Estanterías

Hay algo en las librerías que me abruma. En las bibliotecas, en los museos, en las aglomeraciones de cultura, en todos aquellos lugares en los que los deseos de inmortalidad de cerebros vivos y muertos luchan para hundirse en mis sentidos.

¿Cuál de esas obras merece mi atención? Cubiertas agresivas, títulos a veces irónicos, a veces insípidos, apellidos ilustres, caras pensativas, ediciones económicas. Alguien dijo “industria”, y yo, al ver cómo los clientes hacen cola para llevarse a casa un poco de trabajo intelectual, acepto esa definición. Cultos, sí, pero consumidores.

Rebeldes míos, apátridas superficiales, hijos de letras muy putas: no entiendo cómo podéis aceptar tanta banalidad. Ahí estáis, apiñados: King junto a Koontz, Pahmuk y Pahlaniuk besándose, Lacan tocándole el culo a Lacoste. Todos en línea, esperando a que algún incauto os tome entre las manos, os abra y se enamore de un renglón.

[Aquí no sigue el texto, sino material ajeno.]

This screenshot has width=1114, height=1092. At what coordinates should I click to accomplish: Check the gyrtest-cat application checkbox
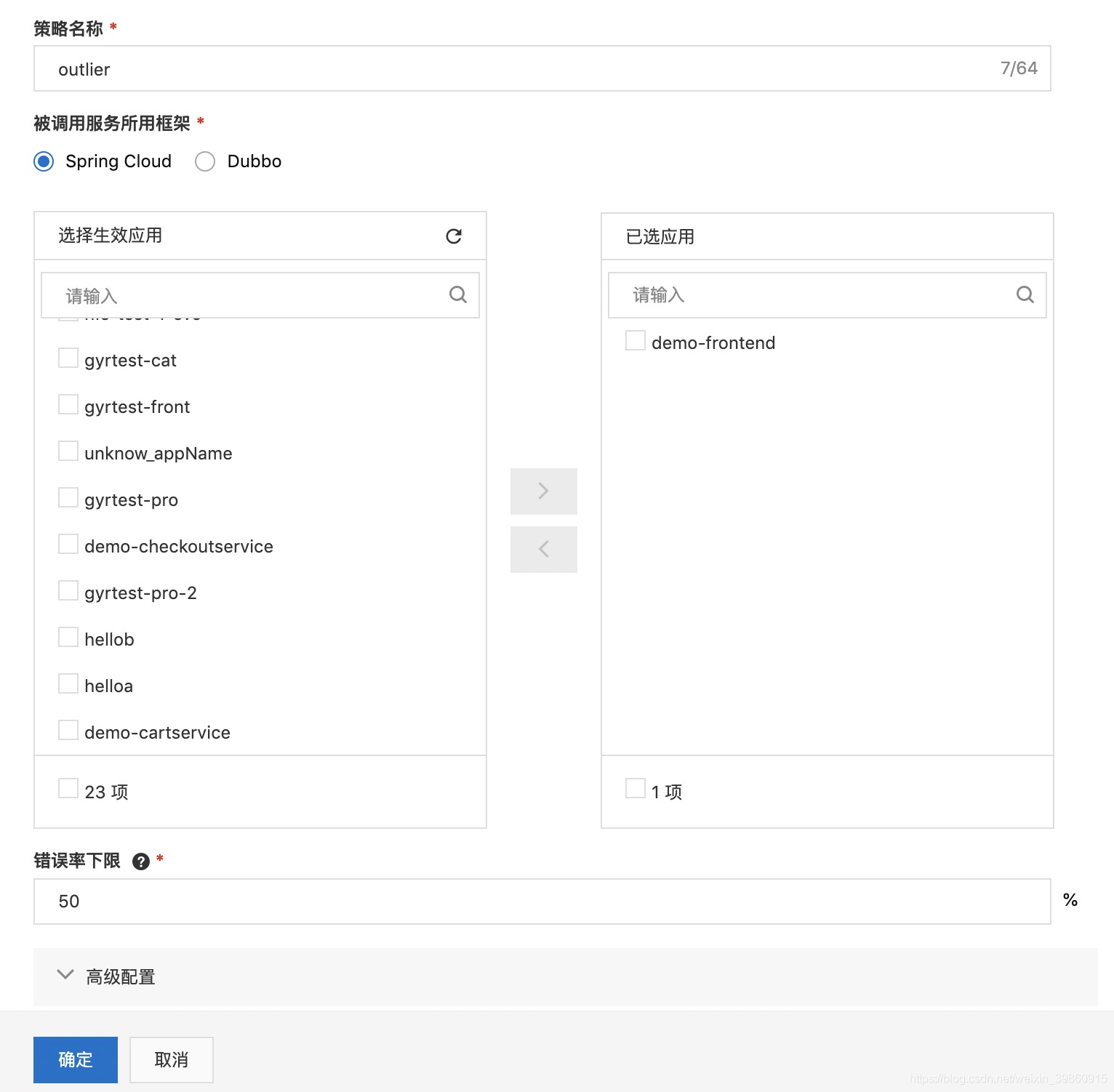tap(68, 358)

Los libros como tumbas de papel, largos e intricados epitafios. No, no, así no es como me gustaría sobrevivir. Un libro que vale la pena es un pájaro esquivo, de plumaje cenizo, poco llamativo. Un tomo escondido, remoto, de los que cogen polvo y suspiros. Repletos de marcas, anotaciones, manchas, lágrimas. Libros vividos y vivos.